Par Itzhak Goldberg · Le Journal des Arts

Le 2 mai 2022 - 667 mots

TOURCOING

Si le rapprochement entre l’artiste espagnol et les avant-gardes arabes semble hasardeux, l’exposition à l’IMA de Tourcoing parvient à tisser quelques liens.

Tourcoing. Pablo Picasso (1881-1973) est à l’honneur, en ce moment, dans le nord de la France. Après une exposition remarquée au Louvre-Lens, c’est l’Institut du monde arabe (IMA) de Tourcoing qui accueille ses tableaux mis en regard avec ceux des avant-gardes arabes. Le Musée Picasso de Paris a prêté un ensemble important d’œuvres pour permettre un dialogue avec des travaux en provenance d’Algérie, d’Irak, d’Égypte, du Liban, du Maroc, de Palestine, du Soudan, de Syrie et de Tunisie. Ainsi, le grand intérêt de l’exposition est la présence de toiles de créateurs majeurs du monde arabe, rarement visibles en Europe, issues essentiellement de collections privées et de fondations. Cependant, peut-on parler de la peinture arabe, comme c’était le cas dans le passé pour l’art africain, en faisant abstraction du contexte propre à chaque pays représenté ici ? Comment encore justifier le choix de Picasso, qui ne s’est jamais rendu dans le monde arabe et dont l’œuvre, à la différence de celle d’Henri Matisse ou de Paul Klee, laisse peu de place aux motifs décoratifs ?

On peut suivre Kamel Boullata, artiste et théoricien palestinien, lorsqu’il dit que « Picasso a absorbé les meilleures qualités artistiques issues de toutes les civilisations humaines et les a transformées en un langage personnel. C’est pour cela qu’il est l’artiste qui révèle le climat du XXe siècle. » Mais avec le risque que cette « boulimie » de Picasso, associée à son aura – rares sont les créateurs à avoir échappé à son influence – donne lieu à des rapprochements parfois approximatifs, voire « génériques ».

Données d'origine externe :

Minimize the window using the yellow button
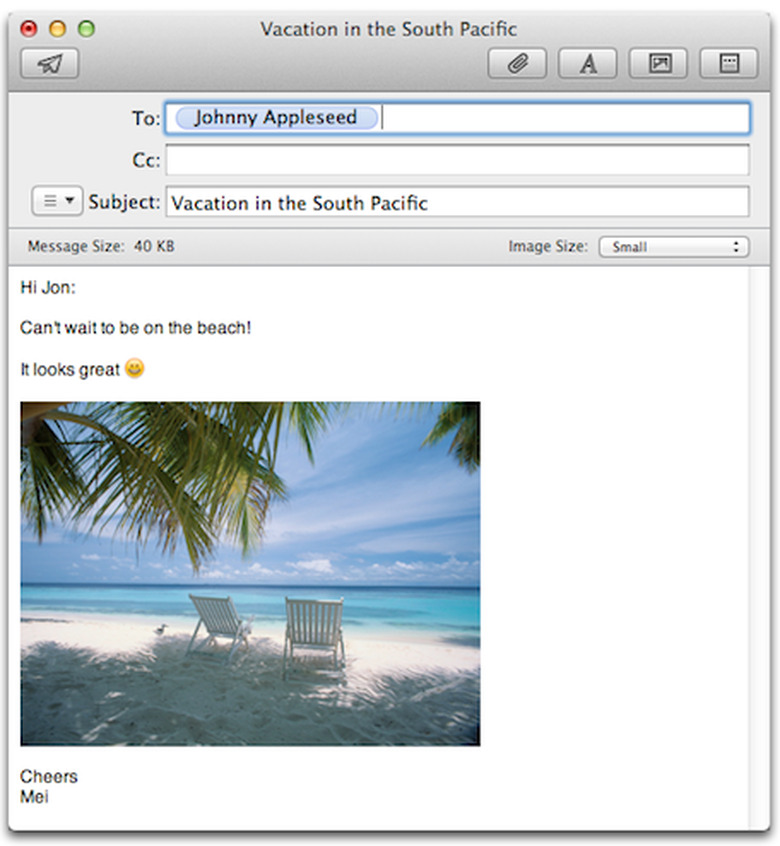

« Guernica », tableau de référence

Dès l’abord, le spectateur est confronté au Portrait de Dora Maar (1937) et au Visage d’homme à la bougie de Samir Rafi (Égypte, 1956), deux toiles traitées en style cubiste. Cette nouvelle manière de représenter la réalité avec géométrie et effets de découpage semble inspirer de nombreux créateurs, même des années plus tard : Mahmoud Hammad, Cain et Abel (Syrie, 1958), Paul Guiragossian, L’Homme Machine II (Liban, 1981).

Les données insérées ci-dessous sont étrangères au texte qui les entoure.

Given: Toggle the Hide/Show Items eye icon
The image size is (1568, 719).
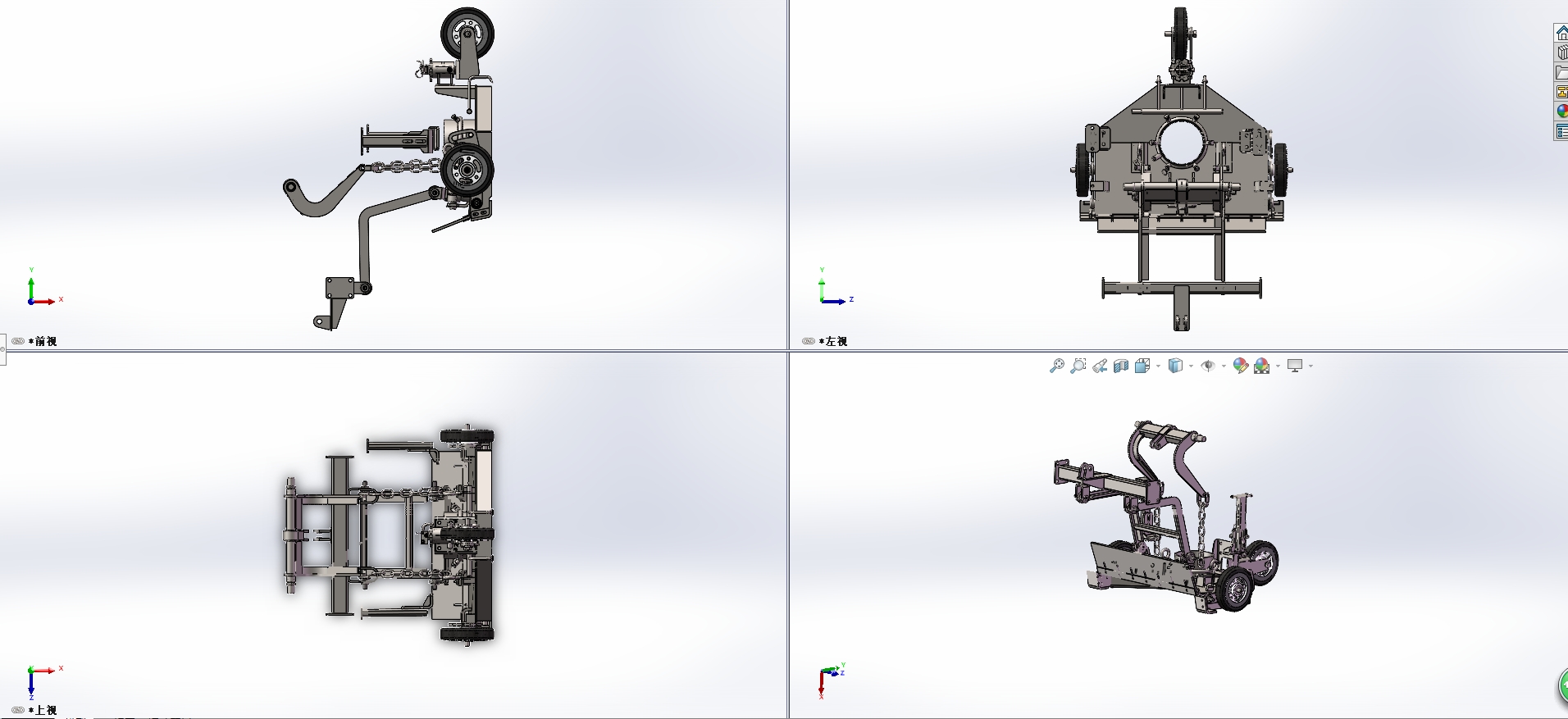Looking at the screenshot, I should 1208,366.
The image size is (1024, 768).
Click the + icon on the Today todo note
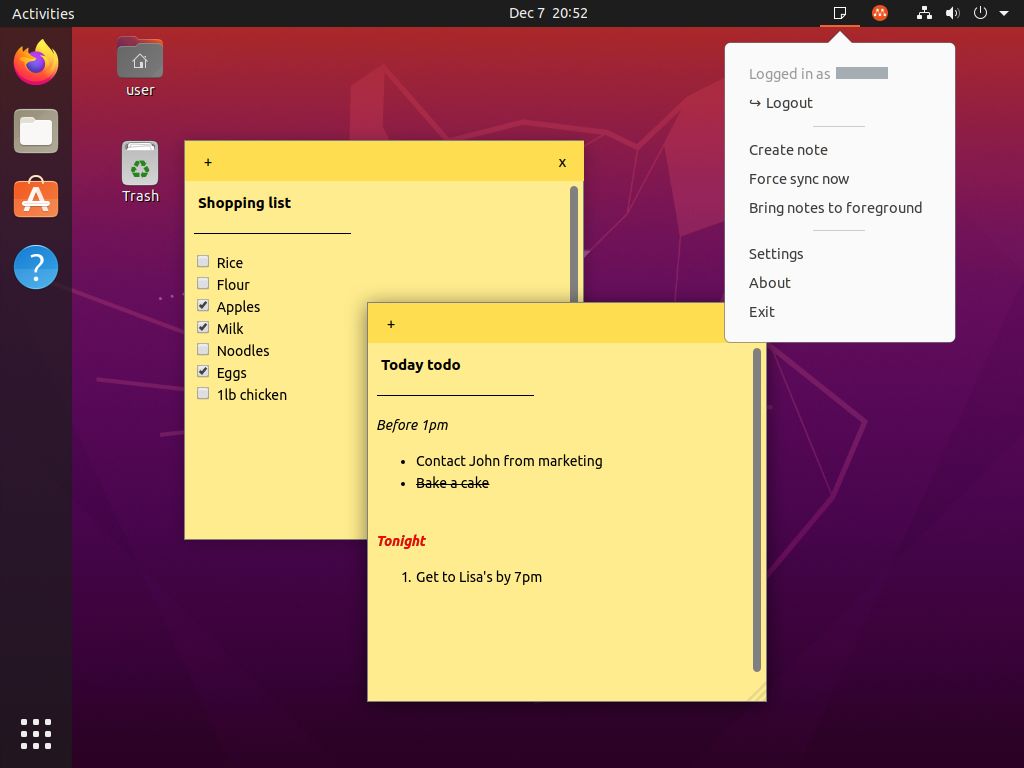pos(391,324)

Cependant, les commissaires – Françoise Cohen, directrice de l’IMA et Mario Choueiry, chargé de mission – affirment que l’attraction présente chez nombre de pères de la modernité arabe envers Picasso passe surtout par « les intérêts communs pour les arts premiers, le pacifisme et l’anticolonialisme ». Selon eux, c’est Guernica (1937), cette représentation iconique des désastres de la guerre, qui a eu un impact essentiel sur les artistes arabes. Dès 1938, Guernica est placé en tête du manifeste du premier groupe surréaliste égyptien, « Art et liberté ». Sous le titre grinçant « Vive l’art dégénéré ! », c’est une réaction étonnante à l’encontre de la tristement célèbre exposition organisée par les nazis à Munich. Ailleurs, le triptyque monumental et spectaculaire d’Alwani Khozaima (Sans titre, Syrie, 1991), qui dénonce les massacres du régime syrien à Hama en 1982, fait appel à certaines figures employées par Picasso (cheval, minotaure). Puis l’exposition rappelle que Picasso a réalisé, en 1961, le portrait de Djamila Boupacha, membre du Front de libération nationale (FLN), qui fut emprisonnée et torturée.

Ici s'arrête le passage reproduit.